● **Extrait**:
★ ★ ★ ★ ★

Textes philosophiques

Nietzsche  le travail, la meilleure des polices


    "Dans la glorification du « travail », dans les infatigables discours sur la « bénédiction du travail », je vois la même arrière pensée que dans les louanges adressées aux actes impersonnels et utiles à tous :à savoir la peur de tout ce qui est individuel. Au fond, ce qu’on sent aujourd’hui, à la vue du travail – on vise toujours sous ce nom le dur labeur du matin au soir -, qu’un tel travail constitue la meilleure des polices, qu’il tient chacun en bride et s’entend à entraver puissamment le développement de la raison, des désirs, du goût de l’indépendance. Car il consume une extraordinaire quantité de force nerveuse et la soustrait à la réflexion, à la méditation, à la rêverie, aux soucis, à l’amour et à la haine, il présente constamment à la vue un but mesquin et assure ders satisfactions faciles et régulières. Ainsi une société où l’on travaille dur en permanence aura davantage de sécurité : et l’on adore aujourd’hui la sécurité comme la divinité suprême. – Et puis ! épouvante ! Le « travailleur », justement, est devenu dangereux !2 Le monde fourmille d’ « individus dangereux » ! Et derrière eux, le danger des dangers – l’individuum1 ! (…) Etes-vous complices de la folie actuelle des nations qui ne pensent qu’à produire le plus possible et à s’enrichir le plus possible ? Votre tâche serait de leur présenter l’addition négative : quelles énormes sommes de valeur intérieure sont gaspillées pour une fin aussi extérieure ! Mais qu’est devenue votre valeur intérieure si vous ne savez plus ce que c’est que respirer librement ? si vous n’avez même pas un minimum de maîtrise de vous-même ?".

Aurores (1881), Livre III, § 173 et § 206, trad. J. Hervier, Gallimard, 1970.

1 « individu » en latin, ce qui ne peut être divisé.

2 Nietzsche fait allusions aux nombreuses grèves qui secouent alors le monde du travail.

 Indications de lecture :

Nietzsche cherche à retracer la généalogie des valeurs prônées par notre civilisation. Il ne condamne pas le travail en général, mais le travail pénible et impersonnel qui, jour après jour, vide l’individu de ses ressources physiques et intellectuelles.

La glorification du travail va de pair avec la sacralisation de l’ordre social. Anéanti par son labeur, le travailleur n’a ni idée ni loisir de commettre des infractions ou de se révolter contre l’ordre établi.

Pour l’auteur cette apologie du travail, quand elle se place à une échelle politique, est dangereuse car le travail est alors utilisé comme une police. Celui qui travaille est contrôlé : on sait ce qu’il fait à certaines heures, et, d’autre part, l’énergie dépensée lors du travail n’est pas dépensée dans d’autres domaines qui pourraient menacer l’État.

★ ★ ★ ★ ★

Entrées d'un jeu de données:
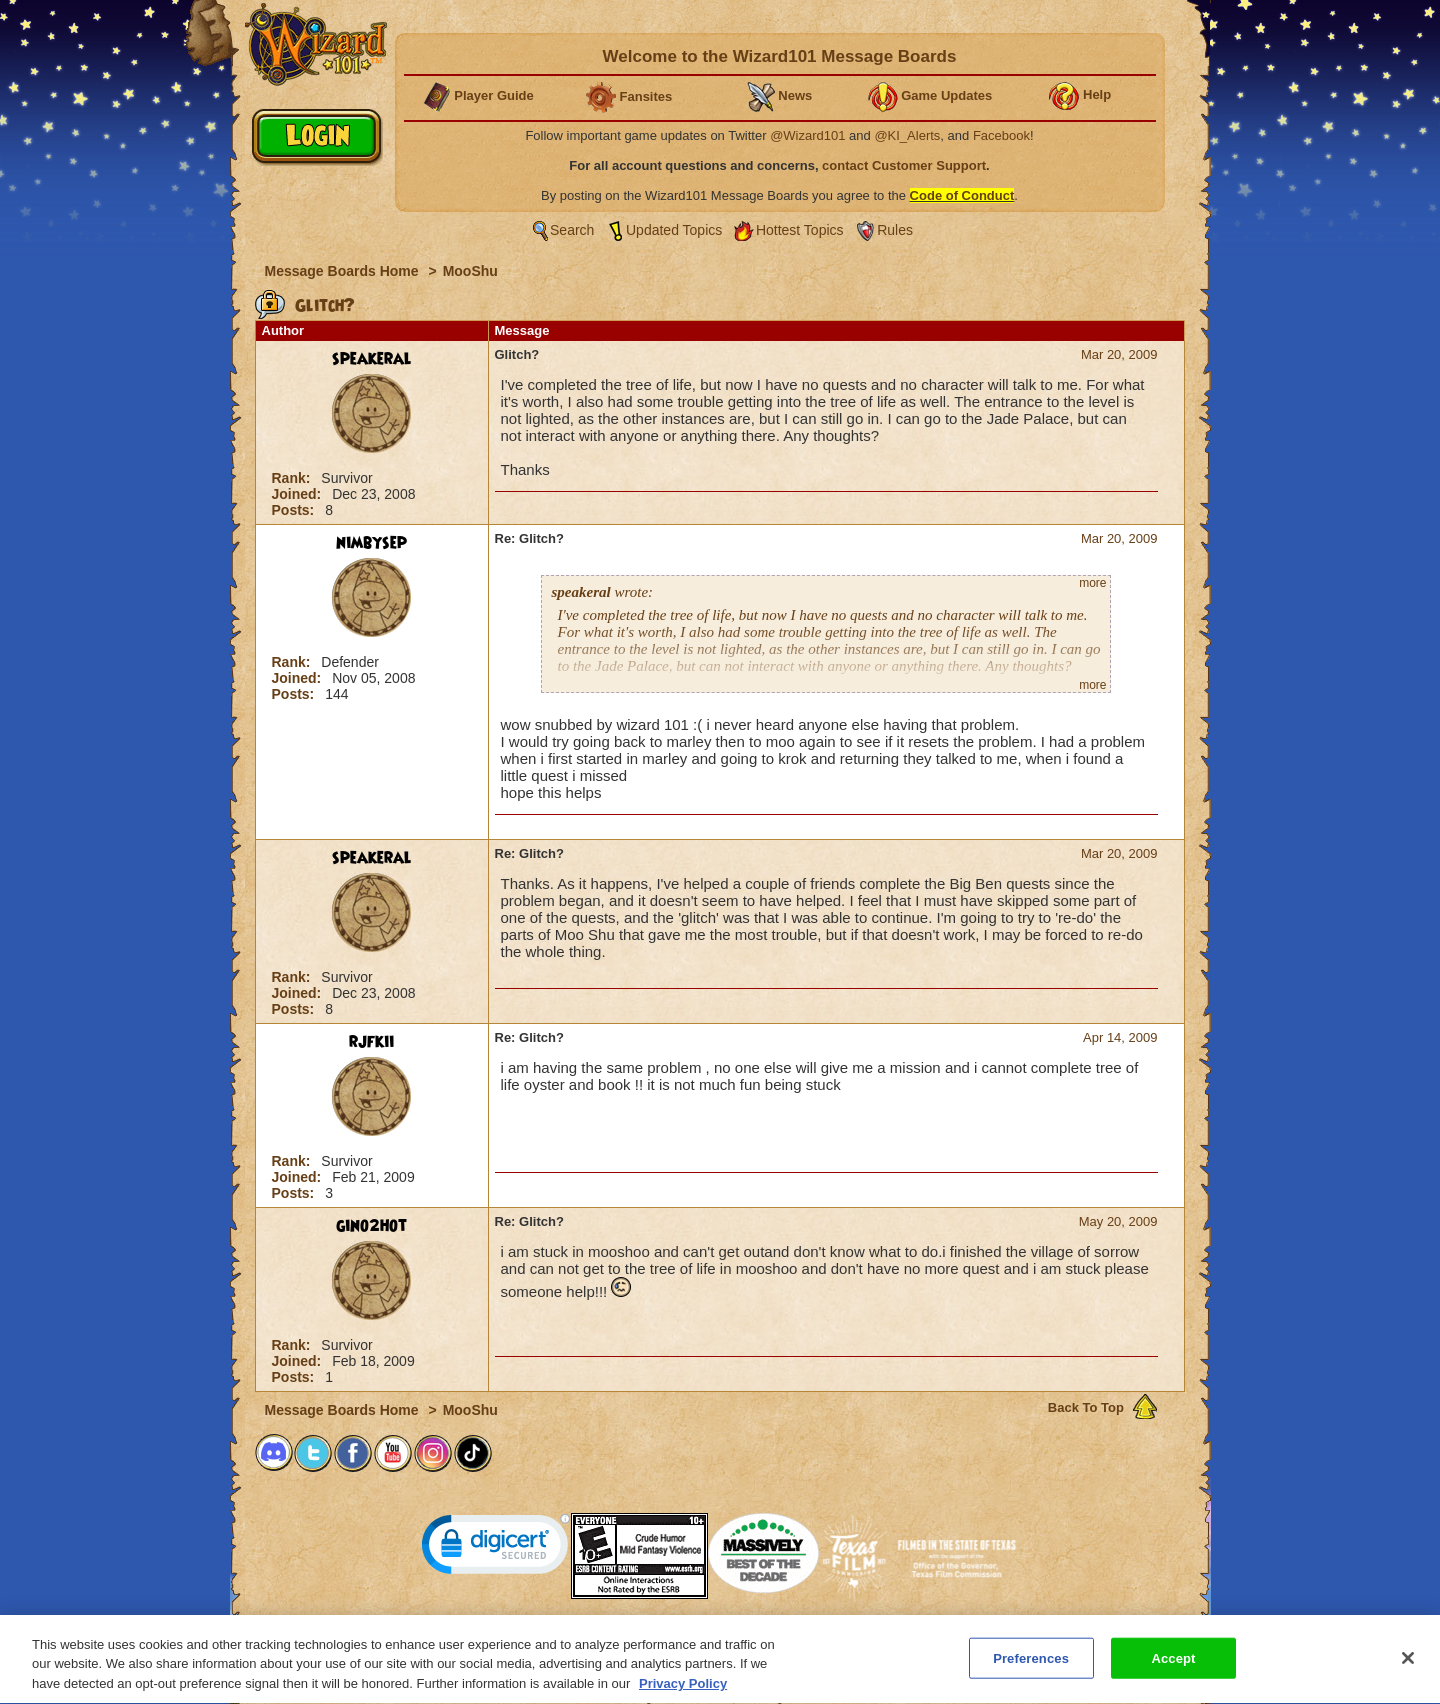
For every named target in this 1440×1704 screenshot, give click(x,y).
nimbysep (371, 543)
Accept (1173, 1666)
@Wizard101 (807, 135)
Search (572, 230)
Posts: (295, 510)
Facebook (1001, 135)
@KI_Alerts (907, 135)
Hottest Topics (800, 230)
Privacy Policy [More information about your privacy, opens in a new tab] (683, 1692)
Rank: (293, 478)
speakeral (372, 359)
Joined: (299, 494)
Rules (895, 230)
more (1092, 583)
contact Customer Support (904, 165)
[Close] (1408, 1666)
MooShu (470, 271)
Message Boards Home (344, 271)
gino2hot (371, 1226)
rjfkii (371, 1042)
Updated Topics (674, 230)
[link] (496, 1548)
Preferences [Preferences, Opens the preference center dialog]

★ ★ ★ ★ ★

● **Petit exercice 1**:
Citez le texte sur le travail selon Nietzsche depuis « Indications de lecture » jusqu'à « physiques et intellectuelles. » inclus.
● **Petit exercice 2**:
Reproduisez sans rien changer les lignes du listing, de celle qui contient « [Close] (1408, 1666) » jusqu'à la dernière ligne du listing, ces deux lignes comprises.

● **Réponse 1**:
Indications de lecture :

Nietzsche cherche à retracer la généalogie des valeurs prônées par notre civilisation. Il ne condamne pas le travail en général, mais le travail pénible et impersonnel qui, jour après jour, vide l’individu de ses ressources physiques et intellectuelles.

● **Réponse 2**:
[Close] (1408, 1666)
MooShu (470, 271)
Message Boards Home (344, 271)
gino2hot (371, 1226)
rjfkii (371, 1042)
Updated Topics (674, 230)
[link] (496, 1548)
Preferences [Preferences, Opens the preference center dialog]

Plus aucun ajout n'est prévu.